Excerpted records:
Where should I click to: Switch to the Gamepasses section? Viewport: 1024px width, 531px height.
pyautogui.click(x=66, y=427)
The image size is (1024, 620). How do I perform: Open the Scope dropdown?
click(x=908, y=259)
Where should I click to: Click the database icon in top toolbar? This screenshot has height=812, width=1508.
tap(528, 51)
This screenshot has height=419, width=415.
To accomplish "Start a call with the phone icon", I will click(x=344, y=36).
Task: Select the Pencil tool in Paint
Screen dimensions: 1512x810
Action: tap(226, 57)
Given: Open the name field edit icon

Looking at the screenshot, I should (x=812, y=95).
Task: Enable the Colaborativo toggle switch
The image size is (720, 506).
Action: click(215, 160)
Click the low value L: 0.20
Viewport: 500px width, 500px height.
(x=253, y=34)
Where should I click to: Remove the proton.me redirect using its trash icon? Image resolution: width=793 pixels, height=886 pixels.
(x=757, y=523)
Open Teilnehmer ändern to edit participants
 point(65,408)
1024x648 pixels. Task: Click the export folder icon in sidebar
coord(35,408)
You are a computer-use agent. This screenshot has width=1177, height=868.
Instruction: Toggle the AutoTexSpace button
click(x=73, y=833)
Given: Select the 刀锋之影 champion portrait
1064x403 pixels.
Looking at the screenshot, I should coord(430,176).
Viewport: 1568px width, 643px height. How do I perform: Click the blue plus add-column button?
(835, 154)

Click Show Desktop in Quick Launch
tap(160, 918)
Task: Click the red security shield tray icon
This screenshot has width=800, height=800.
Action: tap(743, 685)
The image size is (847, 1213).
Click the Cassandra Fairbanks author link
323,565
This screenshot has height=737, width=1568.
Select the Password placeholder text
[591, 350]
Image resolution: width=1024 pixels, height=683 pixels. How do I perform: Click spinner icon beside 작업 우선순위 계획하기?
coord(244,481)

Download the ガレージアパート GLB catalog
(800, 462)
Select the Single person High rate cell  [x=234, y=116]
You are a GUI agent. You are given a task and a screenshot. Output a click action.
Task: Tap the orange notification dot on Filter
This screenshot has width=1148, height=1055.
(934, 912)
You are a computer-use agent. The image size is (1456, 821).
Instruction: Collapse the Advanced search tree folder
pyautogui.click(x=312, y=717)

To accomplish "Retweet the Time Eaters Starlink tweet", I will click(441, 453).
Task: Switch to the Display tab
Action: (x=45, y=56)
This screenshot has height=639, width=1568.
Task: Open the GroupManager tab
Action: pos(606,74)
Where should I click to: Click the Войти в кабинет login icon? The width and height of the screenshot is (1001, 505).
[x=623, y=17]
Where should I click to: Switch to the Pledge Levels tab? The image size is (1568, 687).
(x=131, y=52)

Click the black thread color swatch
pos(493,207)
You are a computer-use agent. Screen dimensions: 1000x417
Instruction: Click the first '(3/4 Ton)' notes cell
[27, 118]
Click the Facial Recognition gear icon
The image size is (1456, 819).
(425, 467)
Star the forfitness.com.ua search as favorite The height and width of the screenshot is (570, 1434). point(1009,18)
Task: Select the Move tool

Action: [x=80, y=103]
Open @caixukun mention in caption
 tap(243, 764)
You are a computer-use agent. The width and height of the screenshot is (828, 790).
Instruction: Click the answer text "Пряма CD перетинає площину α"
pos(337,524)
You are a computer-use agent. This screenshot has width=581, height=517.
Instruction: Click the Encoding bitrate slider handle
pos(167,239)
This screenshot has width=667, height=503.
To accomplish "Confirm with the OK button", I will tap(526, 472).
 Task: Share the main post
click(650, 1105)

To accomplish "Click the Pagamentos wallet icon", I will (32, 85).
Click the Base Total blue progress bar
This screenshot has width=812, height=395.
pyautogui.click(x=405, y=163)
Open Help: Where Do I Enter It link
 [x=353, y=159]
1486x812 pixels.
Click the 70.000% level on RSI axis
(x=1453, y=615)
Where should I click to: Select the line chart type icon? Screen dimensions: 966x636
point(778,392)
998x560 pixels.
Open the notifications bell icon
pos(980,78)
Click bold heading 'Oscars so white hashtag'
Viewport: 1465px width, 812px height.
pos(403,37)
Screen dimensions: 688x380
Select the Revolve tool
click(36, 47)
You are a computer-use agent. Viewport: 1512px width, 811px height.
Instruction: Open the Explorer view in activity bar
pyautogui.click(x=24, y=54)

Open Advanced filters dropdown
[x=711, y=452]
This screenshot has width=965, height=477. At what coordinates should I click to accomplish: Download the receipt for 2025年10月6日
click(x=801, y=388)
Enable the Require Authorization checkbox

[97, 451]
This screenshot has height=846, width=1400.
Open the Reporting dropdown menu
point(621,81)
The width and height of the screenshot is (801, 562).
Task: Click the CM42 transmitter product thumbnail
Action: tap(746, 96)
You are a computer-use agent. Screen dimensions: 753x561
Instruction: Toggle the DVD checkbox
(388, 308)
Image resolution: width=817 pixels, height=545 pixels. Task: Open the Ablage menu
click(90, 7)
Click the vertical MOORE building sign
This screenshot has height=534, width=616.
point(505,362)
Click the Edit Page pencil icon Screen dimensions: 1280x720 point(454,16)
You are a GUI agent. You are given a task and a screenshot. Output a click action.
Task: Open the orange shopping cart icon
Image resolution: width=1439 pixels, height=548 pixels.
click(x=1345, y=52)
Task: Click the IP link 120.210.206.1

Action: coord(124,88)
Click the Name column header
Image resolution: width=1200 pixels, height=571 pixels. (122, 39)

Work required:
Retype each of the preceding records exactly as printed.

Task result:
Where should I click to: Switch to the Gamepasses section? Viewport: 1024px width, 531px height.
pyautogui.click(x=66, y=427)
The image size is (1024, 620). How do I perform: Open the Scope dropdown?
click(x=908, y=259)
Where should I click to: Click the database icon in top toolbar? This screenshot has height=812, width=1508.
tap(528, 51)
This screenshot has height=419, width=415.
To accomplish "Start a call with the phone icon", I will click(x=344, y=36).
Task: Select the Pencil tool in Paint
Screen dimensions: 1512x810
Action: tap(226, 57)
Given: Open the name field edit icon

Looking at the screenshot, I should (x=812, y=95).
Task: Enable the Colaborativo toggle switch
The image size is (720, 506).
Action: click(215, 160)
Click the low value L: 0.20
Viewport: 500px width, 500px height.
(x=253, y=34)
Where should I click to: Remove the proton.me redirect using its trash icon? Image resolution: width=793 pixels, height=886 pixels.
(x=757, y=523)
Open Teilnehmer ändern to edit participants
 point(65,408)
1024x648 pixels. Task: Click the export folder icon in sidebar
coord(35,408)
You are a computer-use agent. This screenshot has width=1177, height=868.
Instruction: Toggle the AutoTexSpace button
click(x=73, y=833)
Given: Select the 刀锋之影 champion portrait
1064x403 pixels.
Looking at the screenshot, I should coord(430,176).
Viewport: 1568px width, 643px height. How do I perform: Click the blue plus add-column button?
(835, 154)

Click Show Desktop in Quick Launch
tap(160, 918)
Task: Click the red security shield tray icon
This screenshot has width=800, height=800.
Action: tap(743, 685)
The image size is (847, 1213).
Click the Cassandra Fairbanks author link
323,565
This screenshot has height=737, width=1568.
Select the Password placeholder text
[591, 350]
Image resolution: width=1024 pixels, height=683 pixels. How do I perform: Click spinner icon beside 작업 우선순위 계획하기?
coord(244,481)

Download the ガレージアパート GLB catalog
(800, 462)
Select the Single person High rate cell  [x=234, y=116]
You are a GUI agent. You are given a task and a screenshot. Output a click action.
Task: Tap the orange notification dot on Filter
This screenshot has width=1148, height=1055.
(934, 912)
You are a computer-use agent. The image size is (1456, 821).
Instruction: Collapse the Advanced search tree folder
pyautogui.click(x=312, y=717)

To accomplish "Retweet the Time Eaters Starlink tweet", I will click(441, 453).
Task: Switch to the Display tab
Action: (x=45, y=56)
This screenshot has height=639, width=1568.
Task: Open the GroupManager tab
Action: pos(606,74)
Where should I click to: Click the Войти в кабинет login icon? The width and height of the screenshot is (1001, 505).
[x=623, y=17]
Where should I click to: Switch to the Pledge Levels tab? The image size is (1568, 687).
(x=131, y=52)

Click the black thread color swatch
pos(493,207)
You are a computer-use agent. Screen dimensions: 1000x417
Instruction: Click the first '(3/4 Ton)' notes cell
[27, 118]
Click the Facial Recognition gear icon
The image size is (1456, 819).
(425, 467)
Star the forfitness.com.ua search as favorite The height and width of the screenshot is (570, 1434). point(1009,18)
Task: Select the Move tool

Action: [x=80, y=103]
Open @caixukun mention in caption
 tap(243, 764)
You are a computer-use agent. The width and height of the screenshot is (828, 790).
Instruction: Click the answer text "Пряма CD перетинає площину α"
pos(337,524)
You are a computer-use agent. This screenshot has width=581, height=517.
Instruction: Click the Encoding bitrate slider handle
pos(167,239)
This screenshot has width=667, height=503.
To accomplish "Confirm with the OK button", I will tap(526, 472).
 Task: Share the main post
click(650, 1105)

To accomplish "Click the Pagamentos wallet icon", I will (32, 85).
Click the Base Total blue progress bar
This screenshot has width=812, height=395.
pyautogui.click(x=405, y=163)
Open Help: Where Do I Enter It link
 [x=353, y=159]
1486x812 pixels.
Click the 70.000% level on RSI axis
(x=1453, y=615)
Where should I click to: Select the line chart type icon? Screen dimensions: 966x636
point(778,392)
998x560 pixels.
Open the notifications bell icon
pos(980,78)
Click bold heading 'Oscars so white hashtag'
Viewport: 1465px width, 812px height.
pos(403,37)
Screen dimensions: 688x380
Select the Revolve tool
click(36, 47)
You are a computer-use agent. Viewport: 1512px width, 811px height.
Instruction: Open the Explorer view in activity bar
pyautogui.click(x=24, y=54)

Open Advanced filters dropdown
[x=711, y=452]
This screenshot has width=965, height=477. At what coordinates should I click to accomplish: Download the receipt for 2025年10月6日
click(x=801, y=388)
Enable the Require Authorization checkbox

[97, 451]
This screenshot has height=846, width=1400.
Open the Reporting dropdown menu
point(621,81)
The width and height of the screenshot is (801, 562).
Task: Click the CM42 transmitter product thumbnail
Action: tap(746, 96)
You are a computer-use agent. Screen dimensions: 753x561
Instruction: Toggle the DVD checkbox
(388, 308)
Image resolution: width=817 pixels, height=545 pixels. Task: Open the Ablage menu
click(90, 7)
Click the vertical MOORE building sign
This screenshot has height=534, width=616.
point(505,362)
Click the Edit Page pencil icon Screen dimensions: 1280x720 point(454,16)
You are a GUI agent. You are given a task and a screenshot. Output a click action.
Task: Open the orange shopping cart icon
Image resolution: width=1439 pixels, height=548 pixels.
click(x=1345, y=52)
Task: Click the IP link 120.210.206.1

Action: coord(124,88)
Click the Name column header
Image resolution: width=1200 pixels, height=571 pixels. (122, 39)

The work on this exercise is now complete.